UNITED STATES
SECURITIES AND EXCHANGE COMMISSION

Washington, D.C. 20549

 

FORM 8-K

 

CURRENT REPORT
Pursuant to Section 13 or 15(d) of the Securities Exchange Act of 1934

 

Date of report (Date of earliest event reported): October 11, 2013

 

LONE PINE RESOURCES INC.

(Exact name of registrant as specified in its charter)

 

Delaware

(State or other jurisdiction of incorporation)

 

1-35191

 

27-3779606

(Commission File Number)

 

(IRS Employer Identification No.)

 

Suite 1100, 640-5 Avenue SW, Calgary, Alberta,
Canada

 

T2P 3G4

(Address of principal executive offices)

 

(Zip Code)

 

403.292.8000

(Registrant’s telephone number, including area code)

 

N/A

(Former name or former address, if changed since last report)

 

Check the appropriate box below if the Form 8-K filing is intended to simultaneously satisfy the filing obligation of the registrant under any of the following provisions (see General Instruction A.2. below):

 

o Written communications pursuant to Rule 425 under the Securities Act (17 CFR 230.425)

 

o Soliciting material pursuant to Rule 14a-12 under the Exchange Act (17 CFR 240.14a-12)

 

o Pre-commencement communications pursuant to Rule 14d-2(b) under the Exchange Act (17 CFR 240.14d-2(b))

 

o Pre-commencement communications pursuant to Rule 13e-4(c) under the Exchange Act (17 CFR 240.13e-4(c))

 

 

 



 

Item 3.01                                           Notice of Delisting or Failure to Satisfy a Continued Listing Rule or Standard; Transfer of Listing.

• [PARTS OF THE EXERCISE]:
- a) On the 8-K cover page, what is the date of the earliest event reported?
- b) From the 8-K cover page, pull out the stretch from "CURRENT REPORT" through "PINE RESOURCES INC.".

Element lookup records

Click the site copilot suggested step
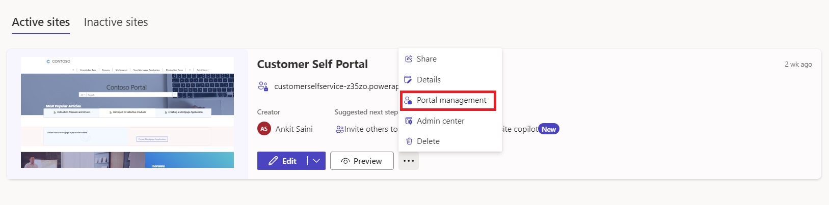The height and width of the screenshot is (205, 829). pyautogui.click(x=520, y=129)
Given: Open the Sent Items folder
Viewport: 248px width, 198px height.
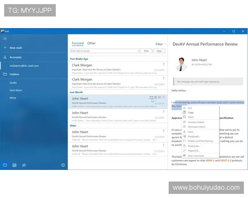Looking at the screenshot, I should click(16, 90).
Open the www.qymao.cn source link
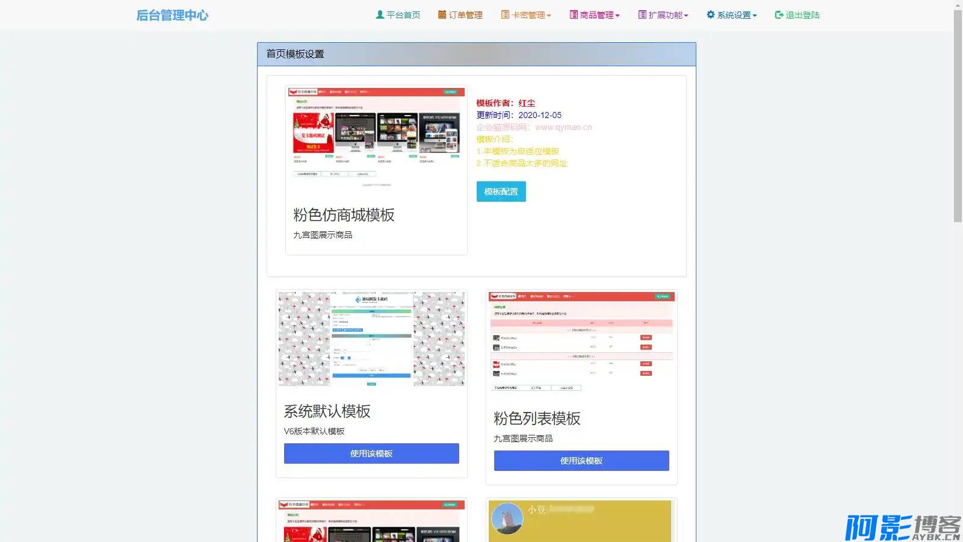This screenshot has height=542, width=963. (x=563, y=127)
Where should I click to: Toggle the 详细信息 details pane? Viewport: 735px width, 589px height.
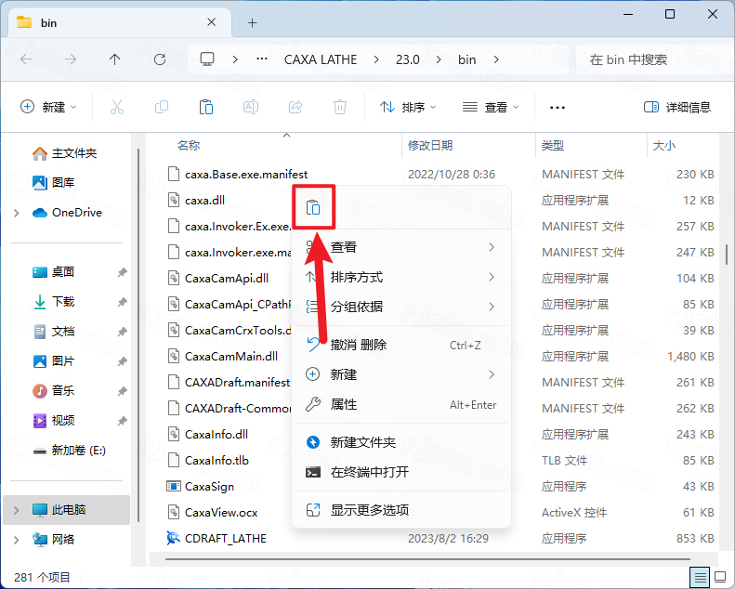[x=677, y=108]
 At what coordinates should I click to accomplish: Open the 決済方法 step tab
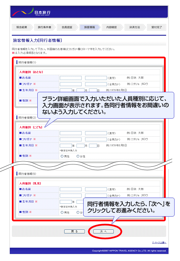pyautogui.click(x=134, y=27)
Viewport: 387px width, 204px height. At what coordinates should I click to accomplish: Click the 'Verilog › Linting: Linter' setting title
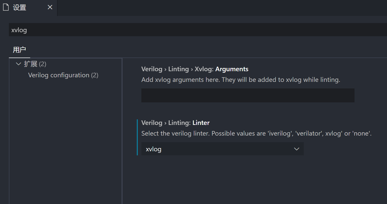(175, 123)
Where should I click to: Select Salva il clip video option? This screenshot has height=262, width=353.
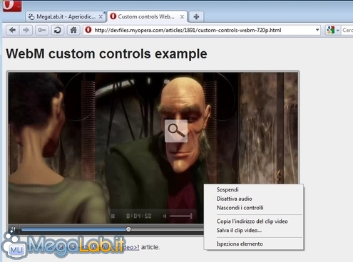click(x=239, y=230)
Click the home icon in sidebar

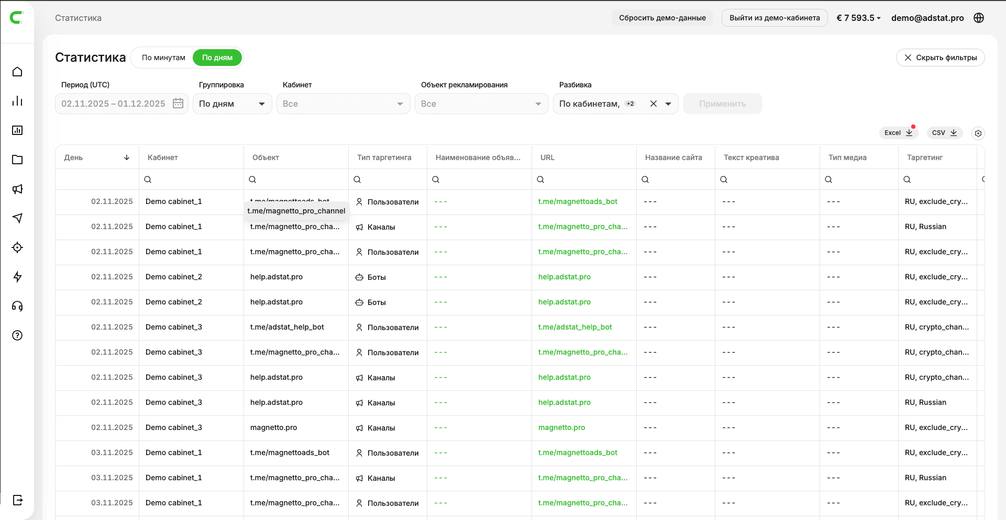tap(17, 72)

• [RESPONSES FOR EACH TASK]:
- a) October 11, 2013

- b)
CURRENT REPORT
Pursuant to Section 13 or 15(d) of the Securities Exchange Act of 1934

 

Date of report (Date of earliest event reported): October 11, 2013

 

LONE PINE RESOURCES INC.